Parliamentary question - E-000774/2019(ASW)Parliamentary question
E-000774/2019(ASW)

Answer given by Ms Jourová on behalf of the European Commission

The term ‘dark pattern’ is not legally defined but it refers to practices used in websites and apps that influence users to take steps that they would otherwise not take[1].

Under Article 5(3) of the ePrivacy Directive[2], storing of information (such as placement of cookies) in the terminal equipment of a subscriber or user requires consent which is to be understood the same way as under the General Data Protection Regulation (GDPR)[3].

If consent is given based on misleading information, the consent will not be valid. In particular, pursuant to Article 4(11) of the GDPR, consent must be freely given, specific, informed and unambiguous by a clear affirmative action signifying agreement to the processing of personal data.
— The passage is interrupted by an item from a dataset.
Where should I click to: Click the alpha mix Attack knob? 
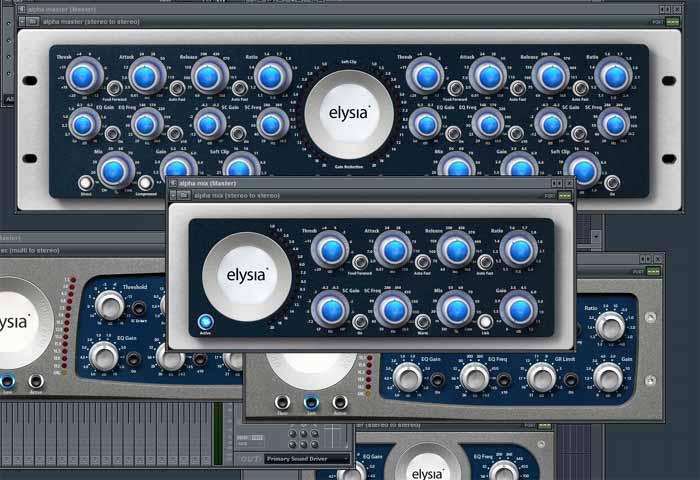pyautogui.click(x=393, y=250)

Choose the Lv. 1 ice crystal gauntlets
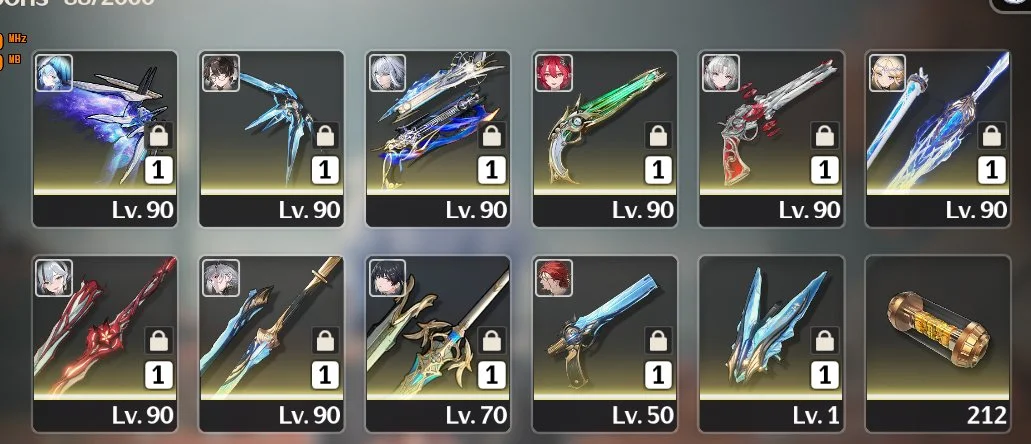click(771, 343)
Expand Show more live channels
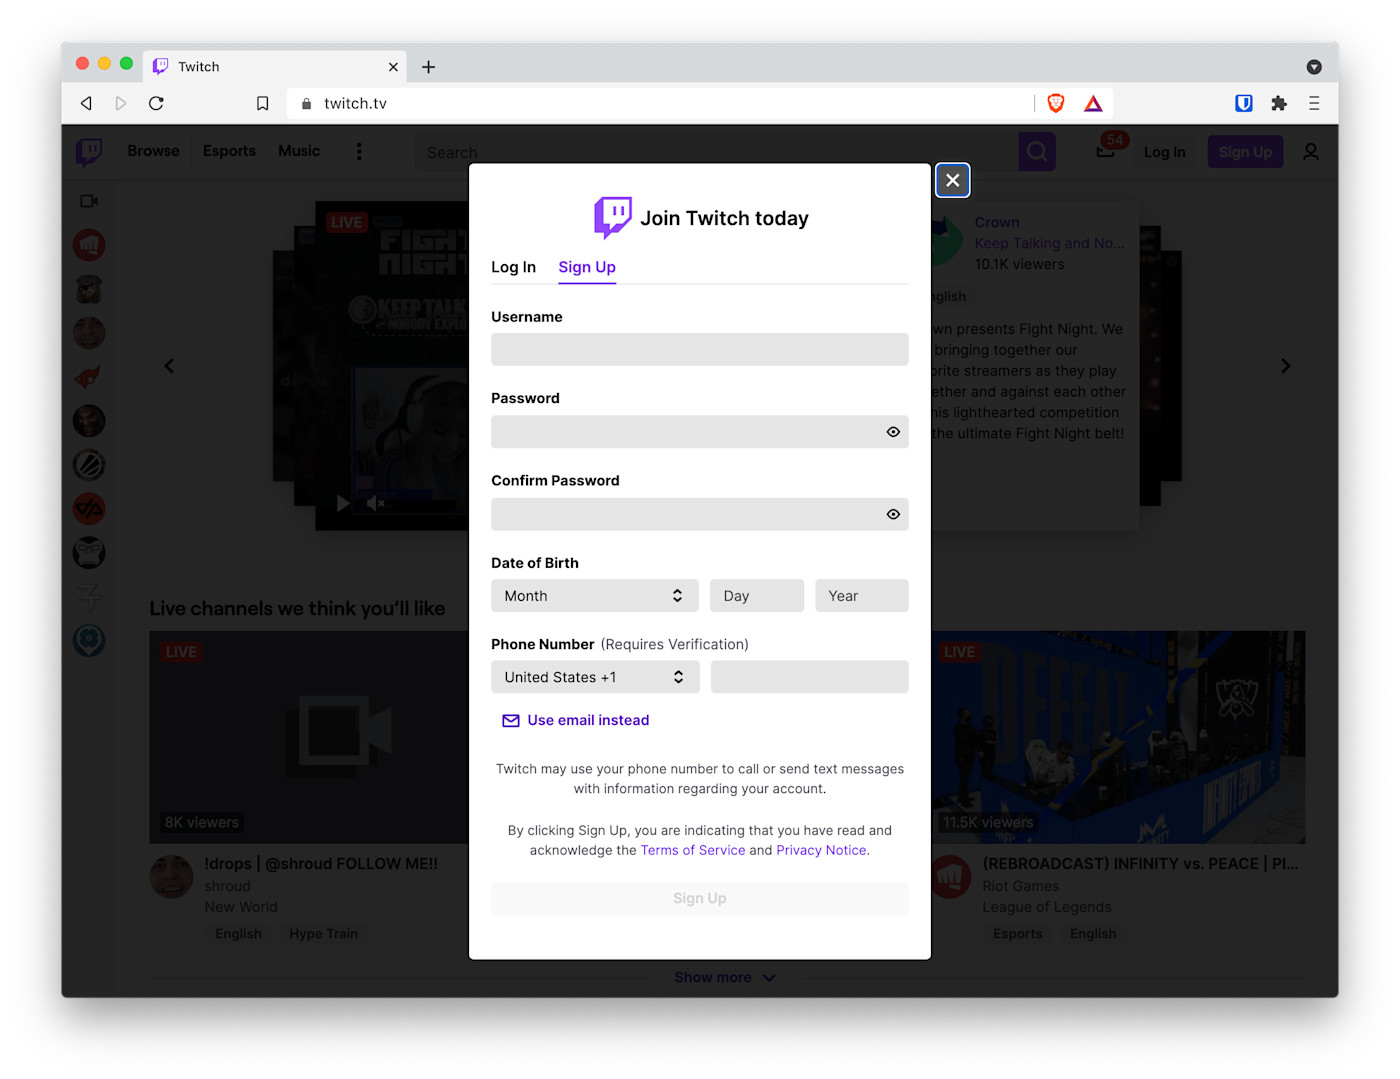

Article 7 of the GDPR further requires that the request for consent shall be presented in a manner which is clearly distinguishable from other matters, in an intelligible and easily accessible form, using clear and plain language. It must also be as easy to withdraw consent as to give it.

If a consumer is misled by false or deceptive information to take a transactional decision he or she would not have taken otherwise, such as buying a product, national authorities or courts may regard this as an unfair commercial practice prohibited by Directive 2005/29/EC (UCPD)[4] and grant redress according to national rules.

EC law prohibits specific practices, such as using pre-ticked boxes[5], describing a product as ‘free’ if the consumer has to pay for it[6], making it difficult to unsubscribe after a free trial period and ‘baiting and switching’[7].

Data subjects or consumers who have been misled can submit complaints to the relevant authorities or bodies in the Member States tasked with the enforcement of the GDPR or the UCPD, or bring claims to national courts, either individually or collectively.